It looks like the previously written EventSources which are then queried from the SQLite storage are kept around, slowly filling memory.

(debugging idea use inspect to determine where EventSource objects are allocated)

joachimmetz commented 5 years ago

using:

e = random.choice(objgraph.by_type('EventSource'))
gc.get_referrers(e)

I looks like the object is referenced by:

len(gc.get_referrers(gc.get_referrers(e)[1]))
4

sys.getrefcount(gc.get_referrers(e)[1])
6

Something keeping a hold on the tuples?

gc.get_referrers(gc.get_referrers(e)[1])

returns 3 frames and local "stack"

Is the frame in https://github.com/log2timeline/plaso/blob/master/plaso/multi_processing/task_engine.py#L51 keeping a reference on the tuple?
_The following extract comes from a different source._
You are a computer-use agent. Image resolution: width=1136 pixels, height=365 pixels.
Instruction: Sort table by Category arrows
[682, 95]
joachimmetz commented 5 years ago

https://rushter.com/blog/python-garbage-collector/

joachimmetz commented 5 years ago
diff --git a/plaso/multi_processing/task_engine.py b/plaso/multi_processing/task_engine.py
index 72c12486..b1c202ba 100644
--- a/plaso/multi_processing/task_engine.py
+++ b/plaso/multi_processing/task_engine.py
@@ -48,11 +48,13 @@ class _EventSourceHeap(object):
       EventSource: event source or None on error.
     """
     try:
-      _, event_source = heapq.heappop(self._heap)
+      heap_tuple = heapq.heappop(self._heap)

     except IndexError:
       return None

+    event_source = heap_tuple[1]
+    del heap_tuple
     return event_source

   def PushEventSource(self, event_source):
joachimmetz commented 5 years ago
e = random.choice(objgraph.by_type('EventSource'))
len(gc.get_referrers(gc.get_referrers(e)[1])[0])
1025943
gc.get_referrers(gc.get_referrers(gc.get_referrers(e)[1])[0])
... , (100, <plaso.containers.event_sources.EventSource object at 0x7f3fe3b67b90>)], '_maximum_number_of_items': 50000}]
len(myz[1]['_heap'])
1025943

Something wrong with how HeapFull is handled?
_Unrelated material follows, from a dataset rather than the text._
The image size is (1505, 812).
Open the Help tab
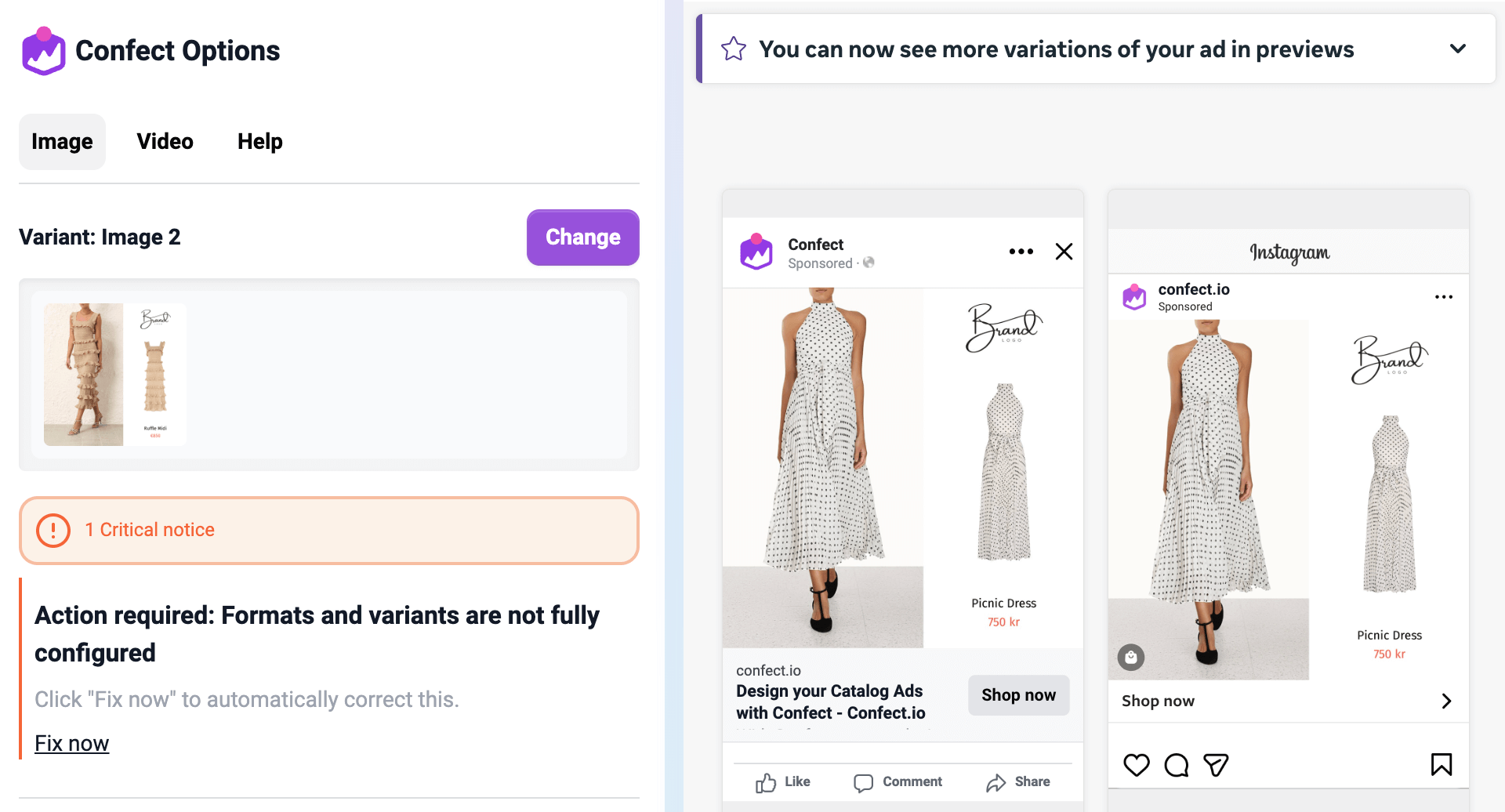[x=259, y=141]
joachimmetz commented 5 years ago
diff --git a/plaso/multi_processing/task_engine.py b/plaso/multi_processing/task_engine.py
index 72c12486..f3d8a085 100644
--- a/plaso/multi_processing/task_engine.py
+++ b/plaso/multi_processing/task_engine.py
@@ -41,6 +41,14 @@ class _EventSourceHeap(object):
     self._heap = []
     self._maximum_number_of_items = maximum_number_of_items

+  def IsFull(self):
+    """Determines if the heap is full.
+
+    Returns:
+      bool: True if the heap is full.
+    """
+    return len(self._heap) >= self._maximum_number_of_items
+
   def PopEventSource(self):
     """Pops an event source from the heap.

@@ -74,7 +82,7 @@ class _EventSourceHeap(object):
     heap_values = (weight, event_source)
     heapq.heappush(self._heap, heap_values)

-    if len(self._heap) >= self._maximum_number_of_items:
+    if self.IsFull():
       raise errors.HeapFull()

@@ -451,7 +459,8 @@ class TaskMultiProcessEngine(engine.MultiProcessEngine):

         self._MergeTaskStorage(storage_writer)

-        self._FillEventSourceHeap(storage_writer, event_source_heap)
+        if not event_source_heap.IsFull():
+          self._FillEventSourceHeap(storage_writer, event_source_heap)

         if not task and not event_source:
           event_source = event_source_heap.PopEventSource()
joachimmetz commented 5 years ago

test run with patch, now has the ~2M event sources and ~1G memory usage

Test completed

joachimmetz commented 5 years ago

https://github.com/log2timeline/plaso/pull/2316